System/Character creation:
You could run this in most systems, but you need to strip out anything that doesn’t fit with the characters being regular people. In d20 systems, it’s probably a skill cap of 14 and no magic or anything; in Savage Worlds, edges are out, combat skills are out and characters probably have less skill points than normal; in Cypher System, you’d just keep pools, edge and training… maybe descriptors. The point is that these are genuinely ordinary folk.
However, each player may choose a single “roleplaying-y” skill for their character. This might be bolted on at the end or done during creation, depending on the system and the skill. This is the only opportunity for a character to have any combat ability (and it has to be specific; if the character is a black belt, they have no skill in firearms). Alternatively, it could be something more esoteric; the character is a chemistry major and can cook up also sorts of weird stuff in the kitchen; the character knows a lot of people and can acquire anything, given some time; the character is an absolute charmer and can wrap people around their little finger… obviously, if the character has one of these, they have no combat abilities whatsoever.

Setting:
Your characters all work in a fast food joint. It could be any sort of fast food – I’m picturing burgers personally, but pizza, sushi, whatever… The restaurant should be large enough that there is room for interesting things to happen, but not so large that your players are only a tiny part of the work force – your adventures should ideally take place on the graveyard shift or when the restaurant is short staffed, so that your players are the majority of the employees on site, with only a couple of interesting NPC employees to assist them.
Flesh out the restaurant a little, so that you know what areas it has. Is there one of those windows, so you can see into the kitchen? Is the office at the back or is there an upstairs? Does the restaurant have a basement? However, don’t map every inch of the restaurant, as you want some flexibility during play.

Adventures:
Each games session should cover one shift – any players who can’t make a session are simply not working that day. Every shift, something goes wrong in the restaurant:
The FBI are using it for a sting operation, but they’re short staffed themselves, so some of the characters will need to wear wires.
Two mafia dons have brought their grandchildren in for a treat and mustn’t be allowed to see each other.
Some criminals, fleeing the police, choose your restaurant to hole up and take hostages.
The owner of the company is visiting the restaurant for a surprise inspection, but he’s a bit of a recluse, so no one knows what he looks like… or even if he is definitely a he.
Some guys are filming a documentary about the Indian burial ground underneath the parking lot (this could be a campaign finale, explaining why the restaurant is such a weirdness magnet).

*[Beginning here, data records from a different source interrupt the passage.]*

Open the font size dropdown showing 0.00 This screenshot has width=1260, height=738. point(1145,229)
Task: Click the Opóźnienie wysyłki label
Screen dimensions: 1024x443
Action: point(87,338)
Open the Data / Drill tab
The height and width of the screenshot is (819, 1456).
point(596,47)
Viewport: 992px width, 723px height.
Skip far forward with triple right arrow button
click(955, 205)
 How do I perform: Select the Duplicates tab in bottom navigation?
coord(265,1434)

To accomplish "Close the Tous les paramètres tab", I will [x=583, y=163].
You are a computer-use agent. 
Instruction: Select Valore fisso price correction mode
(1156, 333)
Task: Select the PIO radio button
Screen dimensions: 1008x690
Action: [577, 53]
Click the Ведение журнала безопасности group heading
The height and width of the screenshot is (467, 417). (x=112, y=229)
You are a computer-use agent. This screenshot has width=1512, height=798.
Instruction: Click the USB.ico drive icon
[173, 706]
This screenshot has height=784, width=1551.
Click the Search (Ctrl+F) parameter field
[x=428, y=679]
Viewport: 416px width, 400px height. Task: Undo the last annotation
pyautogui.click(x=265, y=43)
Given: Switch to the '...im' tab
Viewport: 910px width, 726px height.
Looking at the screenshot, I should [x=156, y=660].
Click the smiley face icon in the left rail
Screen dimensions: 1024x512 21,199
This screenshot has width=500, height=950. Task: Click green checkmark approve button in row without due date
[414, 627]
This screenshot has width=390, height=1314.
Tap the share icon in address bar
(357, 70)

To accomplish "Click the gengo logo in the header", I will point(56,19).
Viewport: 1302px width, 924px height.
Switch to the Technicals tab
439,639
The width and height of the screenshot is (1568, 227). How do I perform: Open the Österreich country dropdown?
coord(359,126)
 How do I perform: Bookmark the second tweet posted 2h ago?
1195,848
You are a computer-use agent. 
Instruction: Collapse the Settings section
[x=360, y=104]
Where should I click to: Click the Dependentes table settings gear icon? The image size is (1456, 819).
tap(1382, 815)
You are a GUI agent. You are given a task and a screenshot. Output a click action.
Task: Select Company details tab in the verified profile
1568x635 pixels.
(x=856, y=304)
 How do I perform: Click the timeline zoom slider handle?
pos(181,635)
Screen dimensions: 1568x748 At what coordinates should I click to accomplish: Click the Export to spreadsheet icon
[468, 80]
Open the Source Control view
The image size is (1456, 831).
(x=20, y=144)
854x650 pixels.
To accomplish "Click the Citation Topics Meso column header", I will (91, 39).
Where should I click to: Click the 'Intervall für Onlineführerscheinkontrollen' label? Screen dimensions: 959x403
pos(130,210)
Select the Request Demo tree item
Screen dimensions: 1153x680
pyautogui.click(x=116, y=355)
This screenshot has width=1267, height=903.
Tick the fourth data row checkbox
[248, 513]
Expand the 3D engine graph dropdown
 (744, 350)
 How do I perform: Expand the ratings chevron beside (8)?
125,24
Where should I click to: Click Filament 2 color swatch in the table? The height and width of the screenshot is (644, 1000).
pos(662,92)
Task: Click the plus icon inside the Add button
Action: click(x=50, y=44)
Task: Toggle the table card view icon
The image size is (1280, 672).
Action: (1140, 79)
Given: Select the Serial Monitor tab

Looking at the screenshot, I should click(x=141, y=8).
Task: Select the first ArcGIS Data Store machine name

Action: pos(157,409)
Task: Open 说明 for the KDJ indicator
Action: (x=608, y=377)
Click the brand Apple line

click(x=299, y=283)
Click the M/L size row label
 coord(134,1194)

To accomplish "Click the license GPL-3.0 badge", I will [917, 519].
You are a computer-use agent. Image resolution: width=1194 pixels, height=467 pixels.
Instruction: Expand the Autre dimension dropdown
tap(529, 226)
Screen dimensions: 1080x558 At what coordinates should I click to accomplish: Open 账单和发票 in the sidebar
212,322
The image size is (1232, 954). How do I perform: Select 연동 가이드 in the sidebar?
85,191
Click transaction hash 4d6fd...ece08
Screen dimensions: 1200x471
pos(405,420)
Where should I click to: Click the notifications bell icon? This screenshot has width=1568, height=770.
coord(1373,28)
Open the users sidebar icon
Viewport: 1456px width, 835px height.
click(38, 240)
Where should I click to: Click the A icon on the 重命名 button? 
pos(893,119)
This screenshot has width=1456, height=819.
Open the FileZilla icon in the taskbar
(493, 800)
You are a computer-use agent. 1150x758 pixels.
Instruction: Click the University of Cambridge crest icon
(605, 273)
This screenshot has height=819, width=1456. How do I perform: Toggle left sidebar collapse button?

The players have to figure out how to resolve the situation (or just survive it), while still broadly operating as a restaurant (because they need their jobs). This should never be played as a serious campaign, but you’ll still need to agree where you are on a sliding scale of realism; you could play it that the characters need to obey the law, keep the restaurant intact, etc.. or you could play a much more slapstick version where the restaurant is pretty much destroyed at the end of every session, but happily gets rebuilt before the next shift.